- [What you will do] Of all the entries below, only the lines from the one with "The image size is (650, 1287)." up to and including the one with "Task: Click Carson" are to be duplicated exactly.

------------------------------------

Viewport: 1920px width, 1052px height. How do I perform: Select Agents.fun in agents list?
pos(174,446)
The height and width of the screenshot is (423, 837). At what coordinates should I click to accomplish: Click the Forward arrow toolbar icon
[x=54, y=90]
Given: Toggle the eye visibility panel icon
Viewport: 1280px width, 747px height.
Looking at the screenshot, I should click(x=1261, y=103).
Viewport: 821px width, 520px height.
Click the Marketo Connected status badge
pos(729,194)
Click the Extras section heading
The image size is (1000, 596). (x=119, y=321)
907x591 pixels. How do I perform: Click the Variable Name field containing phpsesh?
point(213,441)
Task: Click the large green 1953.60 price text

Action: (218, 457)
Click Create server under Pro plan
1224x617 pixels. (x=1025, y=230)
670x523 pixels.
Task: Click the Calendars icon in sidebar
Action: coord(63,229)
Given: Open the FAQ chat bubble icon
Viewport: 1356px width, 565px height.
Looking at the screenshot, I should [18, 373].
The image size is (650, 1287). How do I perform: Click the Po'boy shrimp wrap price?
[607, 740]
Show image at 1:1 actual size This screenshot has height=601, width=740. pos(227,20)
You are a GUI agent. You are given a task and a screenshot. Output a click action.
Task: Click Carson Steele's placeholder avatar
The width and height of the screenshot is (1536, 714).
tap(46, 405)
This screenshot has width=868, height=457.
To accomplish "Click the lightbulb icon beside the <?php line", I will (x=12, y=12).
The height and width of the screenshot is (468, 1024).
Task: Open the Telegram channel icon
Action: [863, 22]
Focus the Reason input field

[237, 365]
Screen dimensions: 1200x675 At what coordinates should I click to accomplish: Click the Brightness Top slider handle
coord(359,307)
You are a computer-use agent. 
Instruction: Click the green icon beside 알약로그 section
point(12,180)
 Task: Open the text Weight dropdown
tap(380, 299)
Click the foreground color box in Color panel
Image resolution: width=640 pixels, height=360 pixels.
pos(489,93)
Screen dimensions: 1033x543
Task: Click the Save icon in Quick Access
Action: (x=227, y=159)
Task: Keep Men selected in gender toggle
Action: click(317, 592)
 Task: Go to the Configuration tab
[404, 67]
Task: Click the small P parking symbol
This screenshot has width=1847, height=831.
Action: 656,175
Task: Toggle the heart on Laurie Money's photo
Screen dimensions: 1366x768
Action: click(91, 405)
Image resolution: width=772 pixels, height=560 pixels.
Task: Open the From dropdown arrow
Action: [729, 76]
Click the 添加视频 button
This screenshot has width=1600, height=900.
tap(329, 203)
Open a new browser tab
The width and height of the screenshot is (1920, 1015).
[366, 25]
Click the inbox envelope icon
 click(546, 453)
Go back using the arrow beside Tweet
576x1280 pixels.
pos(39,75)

------------------------------------

- [Solution to this problem]
The image size is (650, 1287). How do I perform: Click the Po'boy shrimp wrap price?
[607, 740]
Show image at 1:1 actual size This screenshot has height=601, width=740. pos(227,20)
You are a GUI agent. You are given a task and a screenshot. Output a click action.
Task: Click Carson Steele's placeholder avatar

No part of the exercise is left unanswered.